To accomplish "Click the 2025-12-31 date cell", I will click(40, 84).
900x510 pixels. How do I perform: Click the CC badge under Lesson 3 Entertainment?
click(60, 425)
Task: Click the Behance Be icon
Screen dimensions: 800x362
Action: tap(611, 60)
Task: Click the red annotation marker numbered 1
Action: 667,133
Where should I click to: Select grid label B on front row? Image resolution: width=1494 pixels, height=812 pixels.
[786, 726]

■ ■ ■ ■ ■ ■ ■

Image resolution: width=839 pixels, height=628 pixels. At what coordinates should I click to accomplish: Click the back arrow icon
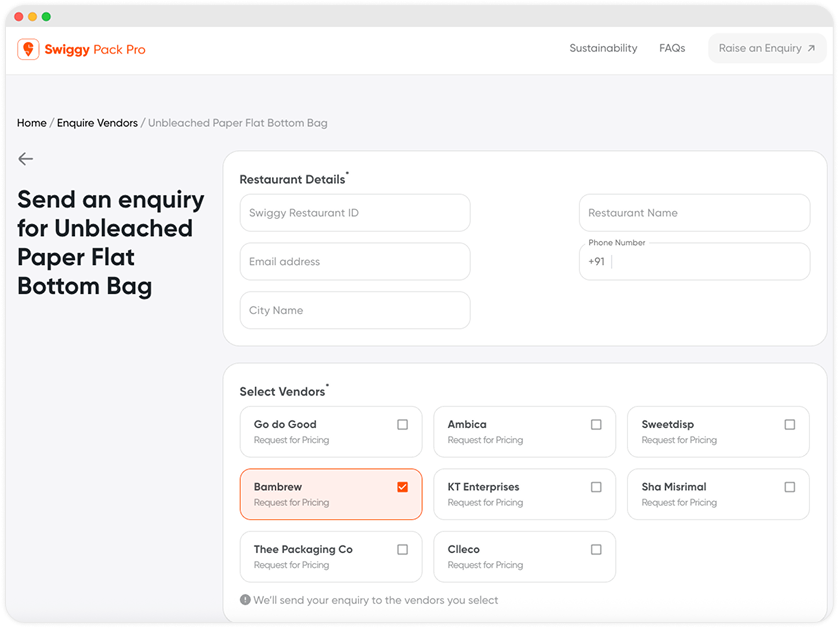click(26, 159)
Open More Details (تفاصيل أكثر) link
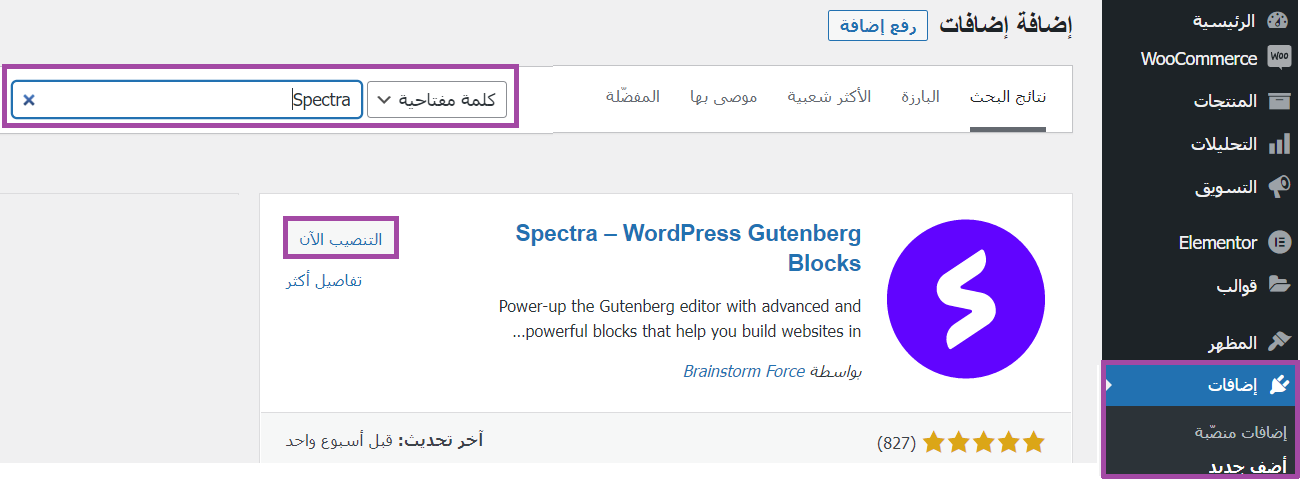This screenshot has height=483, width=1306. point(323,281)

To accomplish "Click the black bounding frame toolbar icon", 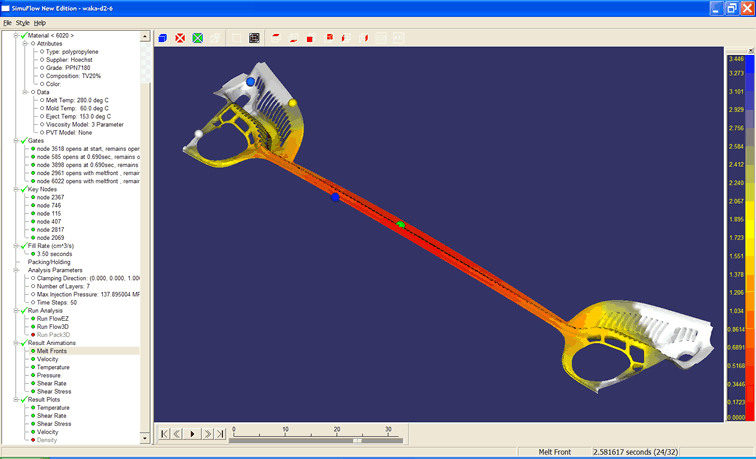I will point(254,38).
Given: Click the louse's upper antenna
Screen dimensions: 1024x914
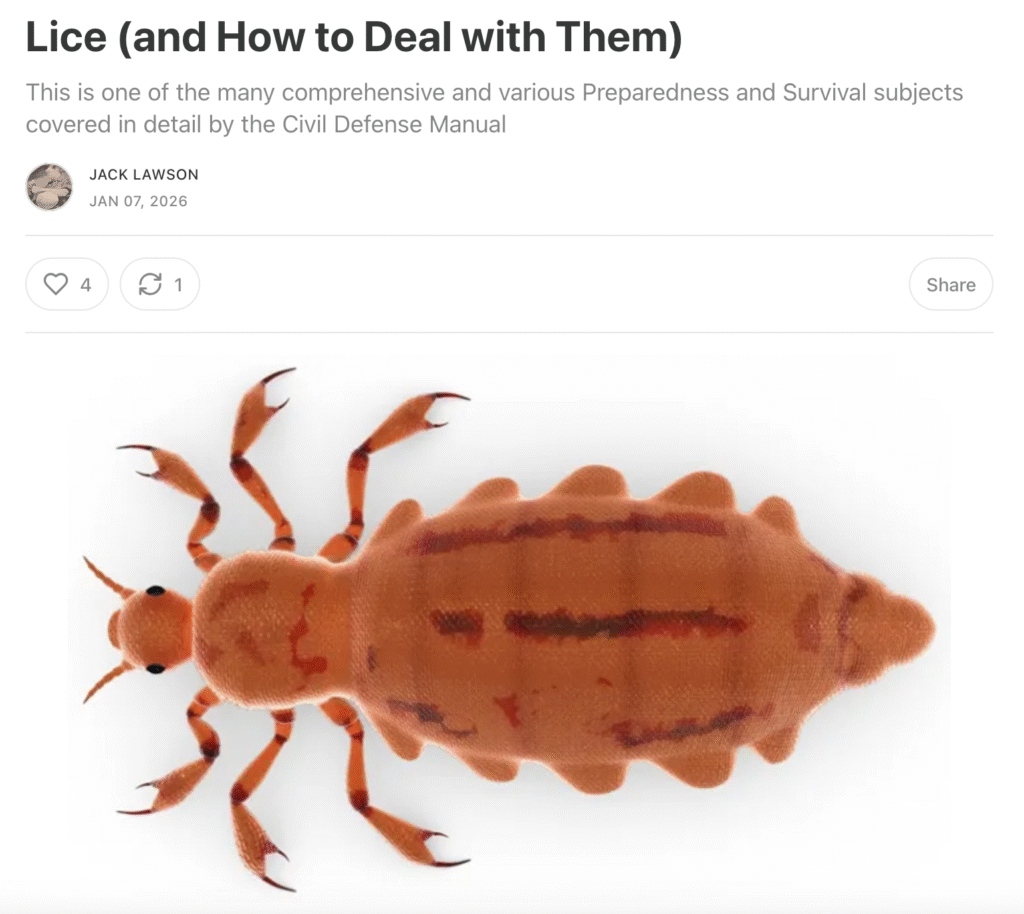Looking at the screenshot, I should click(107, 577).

■ ■ ■ ■ ■ ■ ■

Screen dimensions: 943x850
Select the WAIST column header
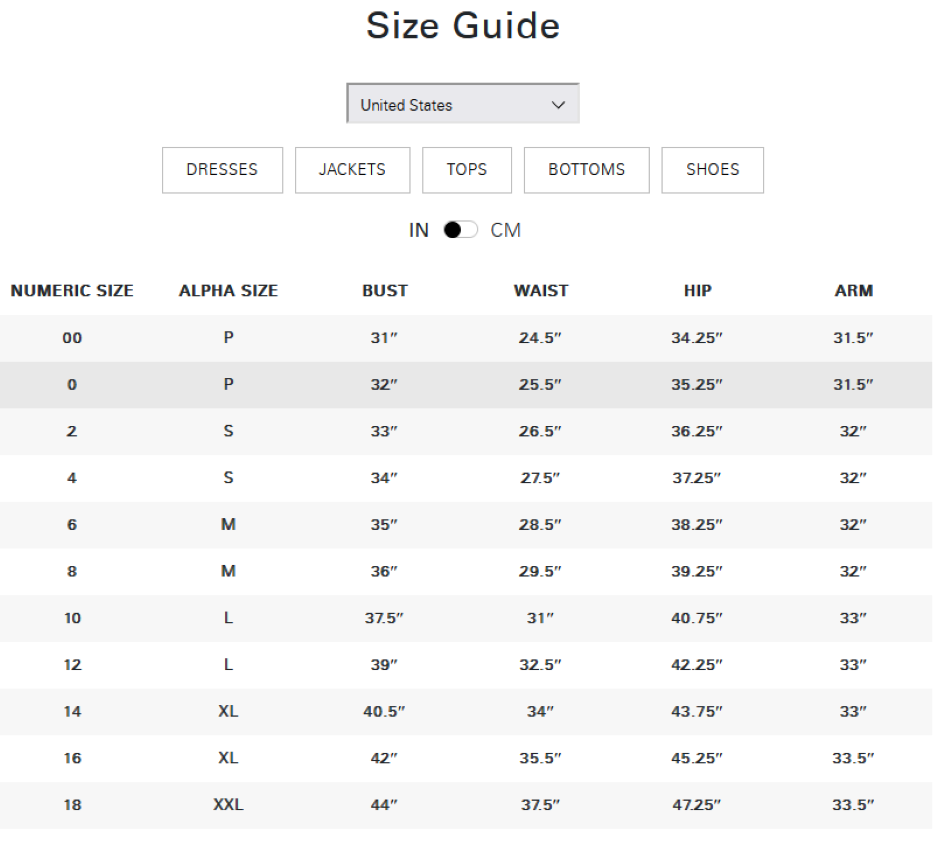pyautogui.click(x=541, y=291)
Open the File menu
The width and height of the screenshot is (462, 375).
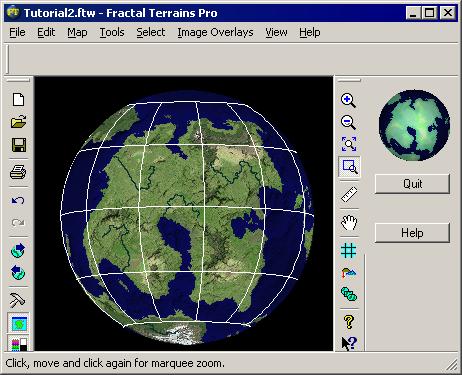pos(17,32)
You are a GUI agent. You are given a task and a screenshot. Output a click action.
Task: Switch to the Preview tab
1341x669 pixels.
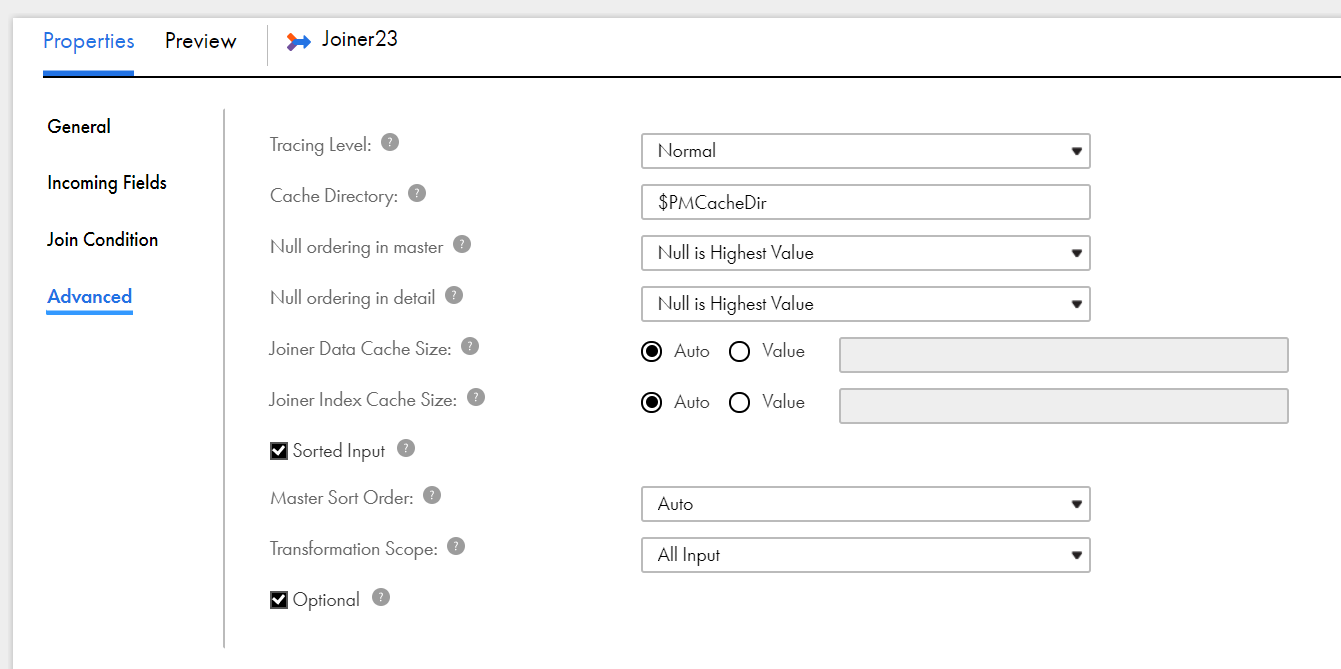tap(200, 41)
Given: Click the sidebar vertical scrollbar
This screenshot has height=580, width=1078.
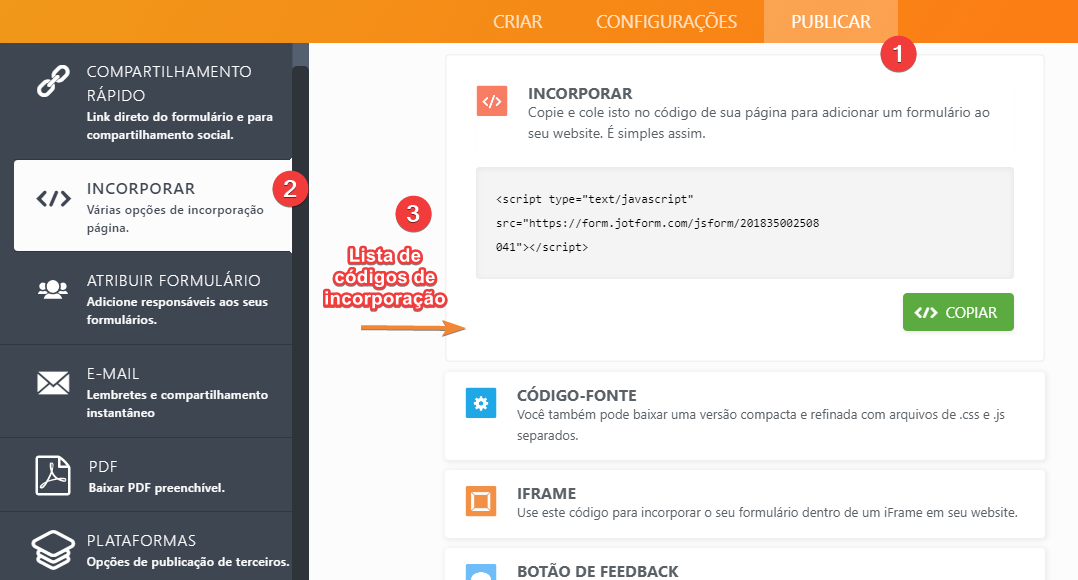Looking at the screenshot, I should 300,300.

■ ■ ■ ■ ■ ■ ■

TASK TO COMPLETE >> Render the listing lines between the line holding "Given: Click the sidebar vertical scrollbar" and the line holding "Looking at the screenshot, I should 300,300.", inclusive, as a JSON list of strings with one string per line, skipping any blank lines and dropping the pictures.

RESULT BELOW >>
[
  "Given: Click the sidebar vertical scrollbar",
  "This screenshot has height=580, width=1078.",
  "Looking at the screenshot, I should 300,300."
]